Tumorgenic properties of high-dose ionizing radiation of primary cancer-associated fibroblasts

In the context of radiotherapy, the effects elicited by ionizing radiation on the supportive stroma of tumors remains understudied. Tumor infiltrating fibroblasts are abundantly found in the stromal tissue of most tumor types and are key determinants of tumor progression and metastasis. Given the clinical attention that ablative radiotherapy is gaining nowadays, and the paramount role played by CAFs in cancer sustainability, in this study the effect of high-dose ionizing radiation on primary CAF?S have been investigated.

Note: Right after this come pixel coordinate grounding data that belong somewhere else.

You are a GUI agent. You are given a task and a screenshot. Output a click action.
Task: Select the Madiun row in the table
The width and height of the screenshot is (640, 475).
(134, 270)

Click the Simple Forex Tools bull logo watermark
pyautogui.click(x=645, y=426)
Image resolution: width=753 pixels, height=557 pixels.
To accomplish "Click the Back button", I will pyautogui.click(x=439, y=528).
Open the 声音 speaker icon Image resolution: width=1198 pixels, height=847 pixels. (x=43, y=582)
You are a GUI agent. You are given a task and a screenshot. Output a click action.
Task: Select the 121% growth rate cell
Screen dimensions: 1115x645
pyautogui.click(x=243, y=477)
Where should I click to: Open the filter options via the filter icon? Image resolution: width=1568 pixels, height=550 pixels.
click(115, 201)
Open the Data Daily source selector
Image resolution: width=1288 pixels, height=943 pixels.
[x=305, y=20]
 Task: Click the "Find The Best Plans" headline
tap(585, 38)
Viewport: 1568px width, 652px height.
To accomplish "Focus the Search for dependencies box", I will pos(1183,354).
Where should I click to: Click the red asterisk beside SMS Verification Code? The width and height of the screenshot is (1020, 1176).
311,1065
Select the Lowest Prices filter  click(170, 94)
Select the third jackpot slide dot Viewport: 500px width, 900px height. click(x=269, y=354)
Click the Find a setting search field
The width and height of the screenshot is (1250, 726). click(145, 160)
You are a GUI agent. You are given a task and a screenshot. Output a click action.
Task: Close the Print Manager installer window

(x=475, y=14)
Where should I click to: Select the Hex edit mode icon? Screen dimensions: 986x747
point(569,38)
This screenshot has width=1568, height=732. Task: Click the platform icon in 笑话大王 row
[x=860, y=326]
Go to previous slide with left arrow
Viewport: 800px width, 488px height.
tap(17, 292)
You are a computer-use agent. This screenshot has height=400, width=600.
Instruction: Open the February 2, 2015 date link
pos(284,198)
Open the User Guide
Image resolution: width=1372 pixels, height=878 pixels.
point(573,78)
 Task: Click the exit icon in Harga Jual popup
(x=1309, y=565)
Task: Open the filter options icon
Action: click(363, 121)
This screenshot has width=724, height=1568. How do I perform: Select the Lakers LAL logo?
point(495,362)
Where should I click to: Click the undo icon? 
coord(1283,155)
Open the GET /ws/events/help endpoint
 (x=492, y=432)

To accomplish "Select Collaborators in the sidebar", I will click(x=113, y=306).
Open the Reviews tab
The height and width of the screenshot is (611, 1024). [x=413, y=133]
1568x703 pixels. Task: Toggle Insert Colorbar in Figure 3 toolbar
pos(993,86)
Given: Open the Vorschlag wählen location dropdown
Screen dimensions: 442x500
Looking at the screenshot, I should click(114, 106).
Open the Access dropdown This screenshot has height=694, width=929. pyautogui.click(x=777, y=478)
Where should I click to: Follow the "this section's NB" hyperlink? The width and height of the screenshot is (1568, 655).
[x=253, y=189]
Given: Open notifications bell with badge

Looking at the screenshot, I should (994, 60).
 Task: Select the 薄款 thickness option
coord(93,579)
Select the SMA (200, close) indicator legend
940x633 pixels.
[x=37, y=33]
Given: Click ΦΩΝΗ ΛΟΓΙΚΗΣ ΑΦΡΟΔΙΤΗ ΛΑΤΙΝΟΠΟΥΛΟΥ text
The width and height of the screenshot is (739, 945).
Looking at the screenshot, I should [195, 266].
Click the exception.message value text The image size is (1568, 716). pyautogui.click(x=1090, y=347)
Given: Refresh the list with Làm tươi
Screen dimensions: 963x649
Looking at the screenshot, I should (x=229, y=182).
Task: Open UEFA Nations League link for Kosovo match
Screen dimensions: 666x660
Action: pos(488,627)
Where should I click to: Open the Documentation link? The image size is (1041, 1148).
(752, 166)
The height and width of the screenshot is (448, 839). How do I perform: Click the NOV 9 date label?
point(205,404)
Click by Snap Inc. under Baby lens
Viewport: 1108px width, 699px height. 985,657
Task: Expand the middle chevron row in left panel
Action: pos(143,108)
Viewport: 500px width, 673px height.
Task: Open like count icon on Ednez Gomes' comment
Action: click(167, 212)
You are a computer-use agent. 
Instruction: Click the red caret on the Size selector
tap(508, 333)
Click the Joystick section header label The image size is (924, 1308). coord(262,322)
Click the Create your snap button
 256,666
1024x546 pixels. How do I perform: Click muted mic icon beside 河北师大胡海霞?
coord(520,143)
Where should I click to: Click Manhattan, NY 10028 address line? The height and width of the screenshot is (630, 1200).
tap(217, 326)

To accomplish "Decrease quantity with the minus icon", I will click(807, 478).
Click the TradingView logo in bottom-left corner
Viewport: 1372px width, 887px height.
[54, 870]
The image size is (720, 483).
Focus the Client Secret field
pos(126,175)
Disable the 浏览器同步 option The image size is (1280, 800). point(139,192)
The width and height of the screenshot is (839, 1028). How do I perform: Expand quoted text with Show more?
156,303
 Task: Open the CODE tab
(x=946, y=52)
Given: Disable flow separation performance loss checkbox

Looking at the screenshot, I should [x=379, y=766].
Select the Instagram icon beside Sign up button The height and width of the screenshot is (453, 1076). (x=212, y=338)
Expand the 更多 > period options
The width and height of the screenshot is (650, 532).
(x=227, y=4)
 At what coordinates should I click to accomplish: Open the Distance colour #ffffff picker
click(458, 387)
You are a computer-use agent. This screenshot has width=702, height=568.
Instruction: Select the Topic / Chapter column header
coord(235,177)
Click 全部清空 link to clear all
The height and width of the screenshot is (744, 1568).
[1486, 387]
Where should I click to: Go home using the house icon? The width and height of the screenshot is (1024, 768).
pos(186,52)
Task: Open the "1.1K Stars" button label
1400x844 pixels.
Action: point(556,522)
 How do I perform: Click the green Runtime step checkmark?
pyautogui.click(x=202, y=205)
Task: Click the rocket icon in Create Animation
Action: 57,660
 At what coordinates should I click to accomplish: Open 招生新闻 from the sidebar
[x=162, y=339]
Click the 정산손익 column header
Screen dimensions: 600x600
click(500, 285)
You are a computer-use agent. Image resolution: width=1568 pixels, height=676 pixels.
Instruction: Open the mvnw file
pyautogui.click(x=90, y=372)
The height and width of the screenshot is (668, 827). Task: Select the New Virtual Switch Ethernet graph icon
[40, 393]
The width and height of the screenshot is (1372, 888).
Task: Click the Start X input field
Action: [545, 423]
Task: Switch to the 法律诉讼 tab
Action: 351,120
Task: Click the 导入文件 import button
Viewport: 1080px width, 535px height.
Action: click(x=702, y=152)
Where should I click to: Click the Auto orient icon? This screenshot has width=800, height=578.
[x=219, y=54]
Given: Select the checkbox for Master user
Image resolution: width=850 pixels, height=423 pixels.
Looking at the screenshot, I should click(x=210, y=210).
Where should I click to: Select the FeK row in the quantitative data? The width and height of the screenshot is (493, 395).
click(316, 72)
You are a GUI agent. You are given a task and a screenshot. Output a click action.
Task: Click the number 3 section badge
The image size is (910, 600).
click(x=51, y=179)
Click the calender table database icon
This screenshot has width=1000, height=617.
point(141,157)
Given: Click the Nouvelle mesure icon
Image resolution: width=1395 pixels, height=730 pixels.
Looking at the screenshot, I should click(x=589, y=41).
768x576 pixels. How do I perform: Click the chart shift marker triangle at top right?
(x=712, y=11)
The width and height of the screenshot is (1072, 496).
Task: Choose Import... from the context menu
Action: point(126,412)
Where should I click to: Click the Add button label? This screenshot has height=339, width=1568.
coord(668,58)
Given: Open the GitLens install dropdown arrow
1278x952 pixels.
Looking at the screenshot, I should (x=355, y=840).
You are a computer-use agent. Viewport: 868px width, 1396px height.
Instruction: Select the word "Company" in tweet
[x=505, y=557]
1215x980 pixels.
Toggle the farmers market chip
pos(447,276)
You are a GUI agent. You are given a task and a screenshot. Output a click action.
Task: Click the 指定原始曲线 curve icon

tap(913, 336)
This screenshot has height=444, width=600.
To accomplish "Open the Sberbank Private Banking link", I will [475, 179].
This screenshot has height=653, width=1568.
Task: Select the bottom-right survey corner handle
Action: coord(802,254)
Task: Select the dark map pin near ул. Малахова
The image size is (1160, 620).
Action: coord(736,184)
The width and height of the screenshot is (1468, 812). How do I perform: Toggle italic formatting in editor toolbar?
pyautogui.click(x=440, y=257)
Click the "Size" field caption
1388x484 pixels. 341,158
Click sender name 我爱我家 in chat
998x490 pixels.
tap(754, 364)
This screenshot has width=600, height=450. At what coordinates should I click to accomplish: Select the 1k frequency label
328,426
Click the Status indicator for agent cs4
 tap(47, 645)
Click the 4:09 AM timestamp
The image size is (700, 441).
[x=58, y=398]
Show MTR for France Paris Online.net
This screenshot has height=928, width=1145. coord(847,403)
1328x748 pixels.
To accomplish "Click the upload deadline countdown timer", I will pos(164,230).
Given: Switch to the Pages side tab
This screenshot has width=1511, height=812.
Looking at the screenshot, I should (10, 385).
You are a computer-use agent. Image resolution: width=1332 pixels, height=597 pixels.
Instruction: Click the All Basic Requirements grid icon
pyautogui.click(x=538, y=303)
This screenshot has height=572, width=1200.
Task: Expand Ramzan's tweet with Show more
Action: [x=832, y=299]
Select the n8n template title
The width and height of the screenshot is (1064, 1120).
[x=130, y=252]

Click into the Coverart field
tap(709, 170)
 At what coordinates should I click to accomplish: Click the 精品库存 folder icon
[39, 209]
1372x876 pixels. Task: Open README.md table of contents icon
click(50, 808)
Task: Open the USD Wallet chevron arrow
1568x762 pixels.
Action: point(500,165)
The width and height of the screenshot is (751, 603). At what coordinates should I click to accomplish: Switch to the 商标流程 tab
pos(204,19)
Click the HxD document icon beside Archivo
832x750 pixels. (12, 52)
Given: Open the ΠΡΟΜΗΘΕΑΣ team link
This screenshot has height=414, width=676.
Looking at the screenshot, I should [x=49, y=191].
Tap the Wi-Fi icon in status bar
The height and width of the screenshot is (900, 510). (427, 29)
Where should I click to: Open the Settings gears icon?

We have used high-throughput transcriptome analysis to ascertain in which degree tumor stromal fibroblast become pro-tumorigenic or anti-tumorigenic after ablative irradiation. Hence, genome-wide transcriptome analysis has been carried out on CAFs isolated from NSCLC tumors after receiving a single dose of 18 Gray. The expressions of relevant genes have been validated by real-time PCR, and transformed cellular pathways have been checked by functional assays. Overall, our data reveals profound changes in biological pathways including cellular stress, DNA damage, cell cycle, aging, apoptosis, oxidative stress, and matrix remodeling. Ablative radiation doses may exert both pro-and anti-tumorigenic effects on CAFs. The ultimate effect of such disturbances merits further investigation in more complex in vivo settings. Established primary cancer-associated fibroblasts (CAFs) obtained from non-small-cell lung cancer (NSCLC) patient material were irradiated with a single dose of 18 Gy and total RNA was isolated 24 hrs after treatment.